Up Through the Ground Come a Bubblin’ Crude…
There’s water burbling up on the northwest corner of the farmlet. It’s been there for weeks now, a bog, ever replenishing, threatening the neighbor’s electric box and washing out their driveway, but also making everyone giddy. We’re all talking about digging ponds. It makes me feel a bit like hillbilly Jed Clampett out huntin’ for some food and ending up with Texas tea.
Water, that is.
I walk down the easement each day, which is a bit of a hill, just to witness the miracle. Three years ago, our neighbors built their house on the 2.5 acres to the west of us and dug a 300 foot long trench down the side of the easement in order to get electricity. Toward the end of their long trench dig, they scooped down about 2 feet and water just gushed out. The lower 150 feet filled with water, and at the bottom of the hill the water was standing 5 feet deep in the trench. The neighbors filled it in, and since then the rain water has run off out its normal creek bed. This year, the coldest April in record-keeping, water is gurgling up big-time giving us a bona-fide groundwater mystery.

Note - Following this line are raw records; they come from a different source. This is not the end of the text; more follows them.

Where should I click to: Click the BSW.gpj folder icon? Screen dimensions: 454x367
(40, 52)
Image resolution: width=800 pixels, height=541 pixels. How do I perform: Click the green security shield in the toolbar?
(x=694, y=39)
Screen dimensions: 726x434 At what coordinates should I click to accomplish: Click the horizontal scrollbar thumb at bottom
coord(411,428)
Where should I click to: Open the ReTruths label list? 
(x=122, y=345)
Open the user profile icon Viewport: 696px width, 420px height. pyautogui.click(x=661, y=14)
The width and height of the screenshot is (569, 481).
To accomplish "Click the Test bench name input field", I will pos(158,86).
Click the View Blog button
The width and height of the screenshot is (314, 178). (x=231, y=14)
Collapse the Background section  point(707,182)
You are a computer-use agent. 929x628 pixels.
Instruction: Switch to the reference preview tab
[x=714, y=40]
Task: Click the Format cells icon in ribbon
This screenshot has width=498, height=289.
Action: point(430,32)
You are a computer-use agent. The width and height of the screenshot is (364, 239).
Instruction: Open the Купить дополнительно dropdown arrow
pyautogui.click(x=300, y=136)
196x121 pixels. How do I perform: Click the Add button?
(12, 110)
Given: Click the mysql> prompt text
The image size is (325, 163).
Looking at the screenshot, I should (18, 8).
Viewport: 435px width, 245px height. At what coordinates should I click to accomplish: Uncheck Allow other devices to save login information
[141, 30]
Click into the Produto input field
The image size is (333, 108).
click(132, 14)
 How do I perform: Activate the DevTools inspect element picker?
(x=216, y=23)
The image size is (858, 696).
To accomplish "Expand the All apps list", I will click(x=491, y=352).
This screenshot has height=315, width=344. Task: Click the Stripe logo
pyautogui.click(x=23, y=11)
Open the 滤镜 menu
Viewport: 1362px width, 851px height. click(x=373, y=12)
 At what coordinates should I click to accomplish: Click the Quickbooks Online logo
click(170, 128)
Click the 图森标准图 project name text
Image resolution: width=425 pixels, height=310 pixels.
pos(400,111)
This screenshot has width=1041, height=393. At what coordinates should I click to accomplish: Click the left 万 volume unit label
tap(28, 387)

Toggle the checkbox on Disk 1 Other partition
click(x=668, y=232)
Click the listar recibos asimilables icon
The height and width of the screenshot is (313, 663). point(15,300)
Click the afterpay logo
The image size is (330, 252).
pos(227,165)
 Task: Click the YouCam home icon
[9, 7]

We have a family friend, Milt Burgess — he took the photos at my parent’s wedding in Helena, Montana in 1954 — who is also a water expert
. He sat in our kitchen with us 3 years ago and said that potable drinking water is now scarcer than oil. We’ll run out of it long before we run out of oil. Cheap oil, anyway.
I wrote Milt yesterday about our mystery — he is currently in Hawaii working on his novel which is set in the southwest USA in 2102 and entitled “Where Did The Water Go?” — and he said, “I am thinking it is an artesian spring. You must be sitting on a large aquifer. How lucky!” I’ll say!
Stream leaving our property
The Circle Gardens all lay along an ancient creek bed, as far as we can tell. They’re at the low point in the road and surrounding forest, but there is no surface water. Our well is only 35 feet deep and people have remarked at how sweet and good the water tastes here. It tests as super “soft” — no minerals. It’s snow melt from the Olympic Mountains.
I remember when Mt. St. Helens blew in 1980, ash showed up in the water hundreds of miles away within hours through the underground streams and rivers. Last year we watched as the BP disaster spread oil throughout the Gulf of Mexico and up the east coast. This year it’s radiation polluting the water and seeping into the earth’s sponge, entering the water cycle. Since our bodies are well over 60 percent water, how can we not be affected?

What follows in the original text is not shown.